09/09/2026
Jede Pensionslücke hat eine Geschichte.
Sie beginnt mit einem niedrigeren Einstiegsgehalt. Mit einer nicht gewährten Gehaltserhöhung. Mit Zulagen, die ungleich verteilt werden.
Was heute am Lohnzettel fehlt, fehlt morgen in der Pension.
Frauen verdienen in Österreich noch immer deutlich weniger als Männer. Der Gender Pay Gap liegt bei 15,5 Prozent.
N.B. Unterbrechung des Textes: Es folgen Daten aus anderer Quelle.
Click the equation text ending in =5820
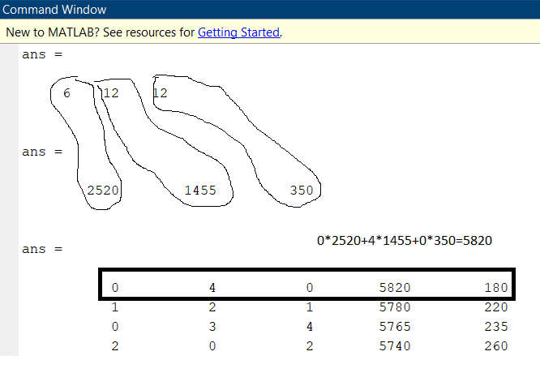Image resolution: width=540 pixels, height=373 pixels. (405, 241)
Das bedeutet: weniger Einkommen am Monatsende, weniger finanzielle Unabhängigkeit und langfristig auch niedrigere Pensionen.
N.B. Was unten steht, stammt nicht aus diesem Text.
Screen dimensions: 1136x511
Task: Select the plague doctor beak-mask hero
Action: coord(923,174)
Selbst wenn Unterschiede bei Arbeitszeit, Branche oder Beruf berücksichtigt werden, bleibt ein erheblicher Teil der Einkommenslücke bestehen. Würde dieser nicht erklärbare Unterschied geschlossen, hätten Frauen laut ÖGB-Berechnungen durchschnittlich 221 Euro netto mehr pro Monat zur Verfügung.
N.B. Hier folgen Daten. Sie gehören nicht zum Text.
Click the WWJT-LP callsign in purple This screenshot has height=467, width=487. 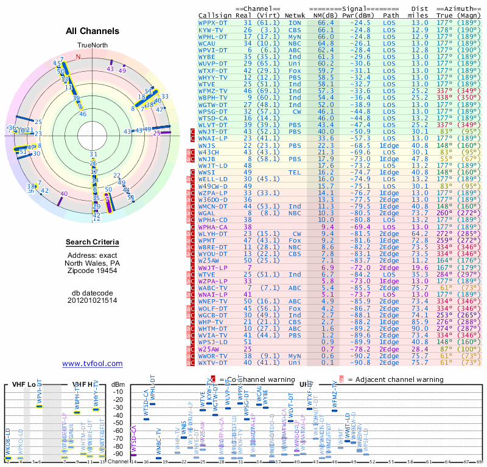pos(214,267)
Faire Bezahlung ist deshalb nicht nur eine Frage der Gerechtigkeit. Sie stärkt auch den Sozialstaat. Höhere Einkommen bedeuten höhere Beiträge für Pensionen, Gesundheit, Pflege und soziale Sicherheit.
Damit ungerechte Unterschiede überhaupt sichtbar werden, braucht es mehr Lohntransparenz. Genau hier setzen die neuen EU-Regeln an. Doch statt für mehr Fairness zu sorgen, bremsen die Arbeitgeber die Umsetzung weiterhin aus.
Gleicher Lohn für gleiche und gleichwertige Arbeit ist kein Privileg. Es ist eine Frage der Fairness. Und davon profitieren am Ende wir alle.